Nvidia and PulteGroup Are Mounting AI Data Centers on the Sides of Homes
Nvidia, homebuilder PulteGroup, and energy startup Span announced a pilot program last week to mount small liquid-cooled AI computing units on the exterior walls of newly built homes, turning residential neighborhoods into distributed data center networks. Each unit, called an XFRA node, holds an Nvidia RTX PRO 6000 Blackwell GPU and draws power from the home’s electrical panel. Span claims it can replicate the capacity of a 100-megawatt data center by deploying nodes across 8,000 homes in roughly six months at $3 million per megawatt, well below what traditional data center construction costs. PulteGroup has deployed the system in a single home so far in early testing, with plans to integrate XFRA units into new subdivisions.
Homeowners pay roughly $150 per month for electricity and internet service; installation is free. Span sells that compute to AI cloud providers and keeps the revenue. The homeowner hosts the hardware, takes the electricity bill reduction, and otherwise does nothing.
This is a genuinely new model, and the economics could work at scale.

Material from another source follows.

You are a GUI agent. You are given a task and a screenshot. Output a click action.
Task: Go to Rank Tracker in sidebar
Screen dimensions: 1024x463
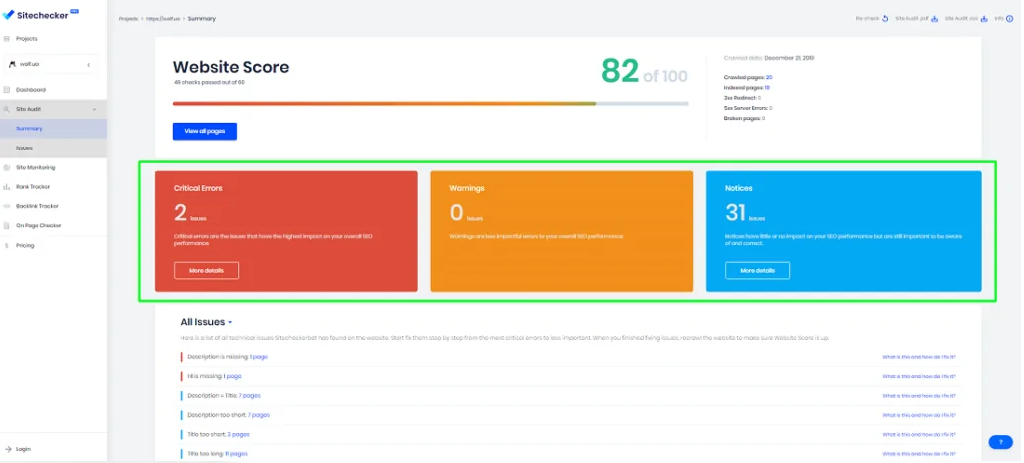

The friction is regulatory: utilities have no framework for millions of residential nodes acting as compute sellers, and zoning, insurance, and grid interconnection rules were all designed for a different world. Whether this scales before those frictions stop it is the real question.
Watch for hyperscaler response. If a major cloud provider signs a formal agreement to buy compute from residential XFRA networks, this goes from pilot to industry story fast. (CNBC)
Meta Bets on Space-Based Solar and 100-Hour Energy Storage
Meta reserved 1 gigawatt of space-based solar energy from Overview Energy, a startup building satellites in geosynchronous orbit that collect sunlight around the clock and beam it to Earth as near-infrared light. An orbital demonstration is planned for 2028; commercial delivery to the US grid could begin as early as 2030. Simultaneously, Meta reserved 1 gigawatt of ultra-long-duration storage from Noon Energy, using reversible solid oxide fuel cells that hold power for more than 100 hours. Meta now has staked positions in space solar, long-duration storage, nuclear, and geothermal simultaneously. That is not a single bet. That is a hedge against every possible failure in the grid buildout. (Meta)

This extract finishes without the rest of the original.